Assistant Attorney General Gavriel Bach presented the documents, considered to be the most damaging against Eichmann since the trial began April 11. One document was a cable from Veesenmayer, the German Foreign Ministry representative in Budapest, to the effect that the Swiss Legation had already started making arrangements for the acceptance of 7,700 Jewish families, plus 1,000 children for whom certificates were obtainable for Palestine.

In the cable, Veesenmayer was cited as reporting that Eichmann intervened in the project with the assertion that Hitler had not approved it and that he (Eichmann) would urge Gestapo chief Heinrich Himmler to convince Hitler to oppose it.

The cable also contained a statement that if Hitler would not cancel the project, Eichmann was planning measures to frustrate its implementation. The measures were listed as speeding up deportations, particularly of the Jews selected for the Switzerland escape, urging a slowdown in the rate of grants of German transit visas for passage to Switzerland and “technical” delays of the trains to Switzerland.

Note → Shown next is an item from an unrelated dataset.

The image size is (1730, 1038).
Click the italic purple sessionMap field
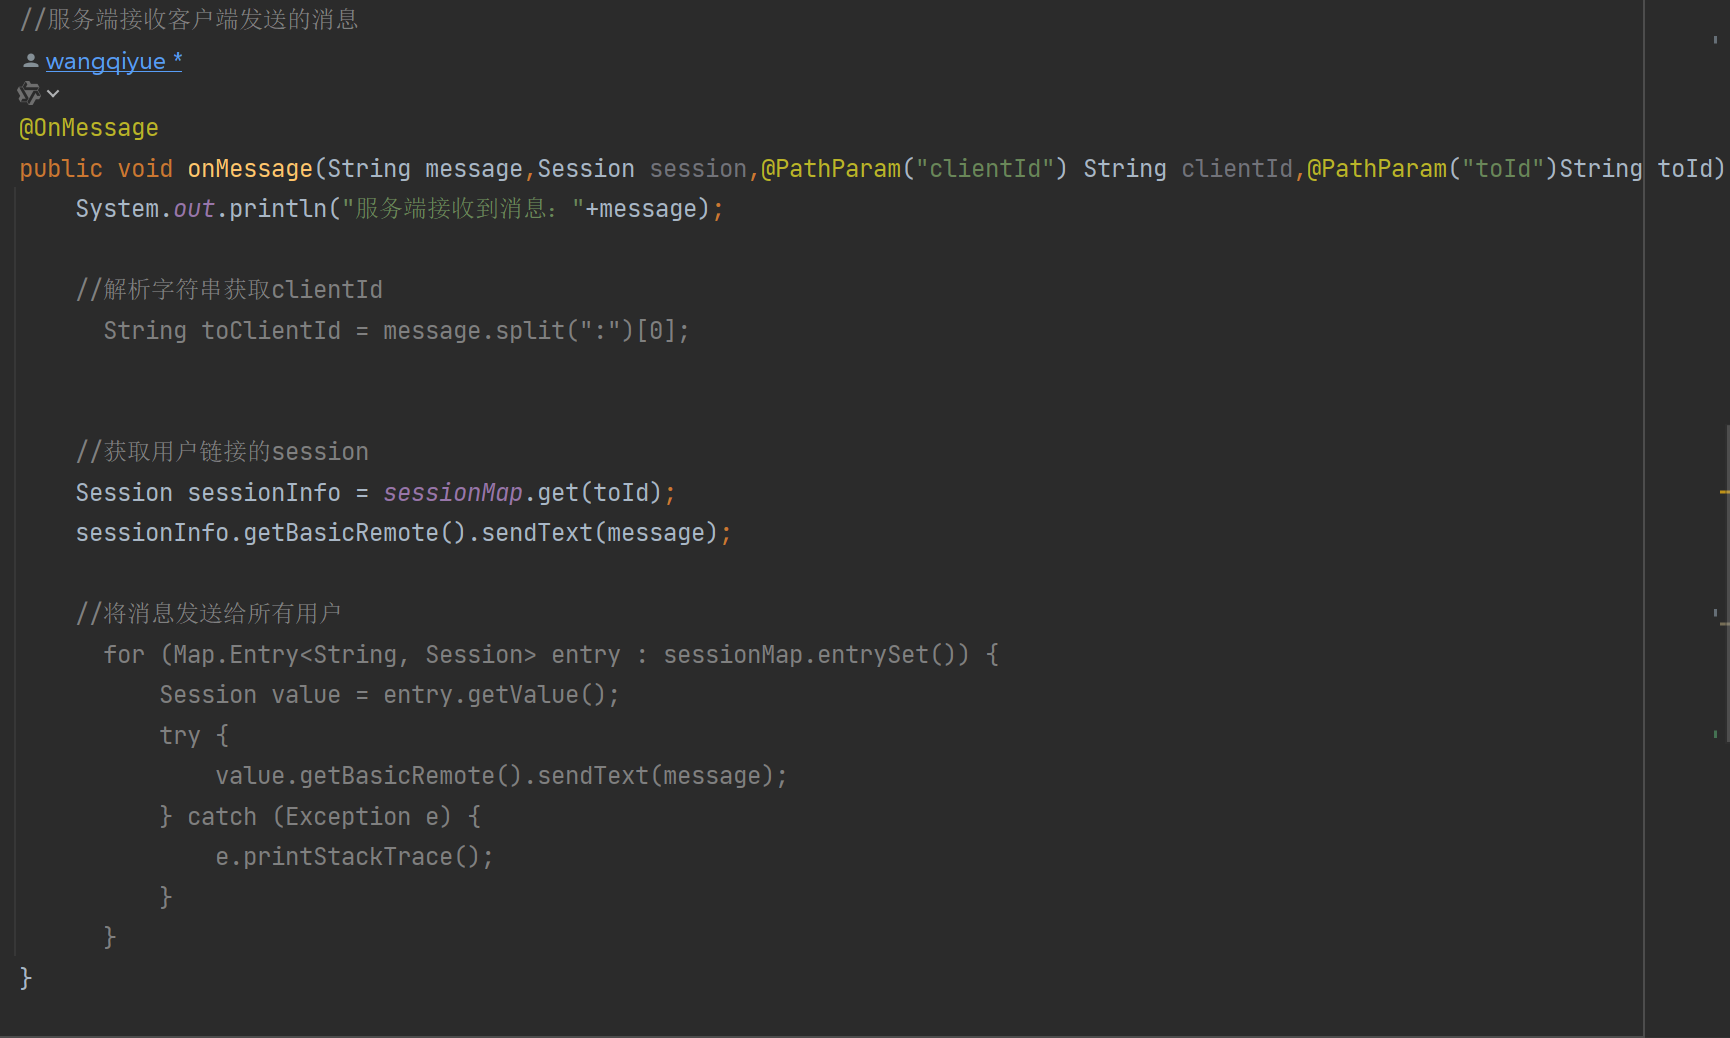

The content of the cable was substantiated by another document, a letter from Eichmann to Rolf Guenther, his Gestapo superior, in which Eichmann said that efforts were being made to delay the departure to Switzerland by the withholding of transit visas.

The next document was a postwar deposition from Dieter Wisliceny, one of Eichmann’s top aides, that Eichmann ordered his office staff to keep secret Himmler’s order to halt all deportations.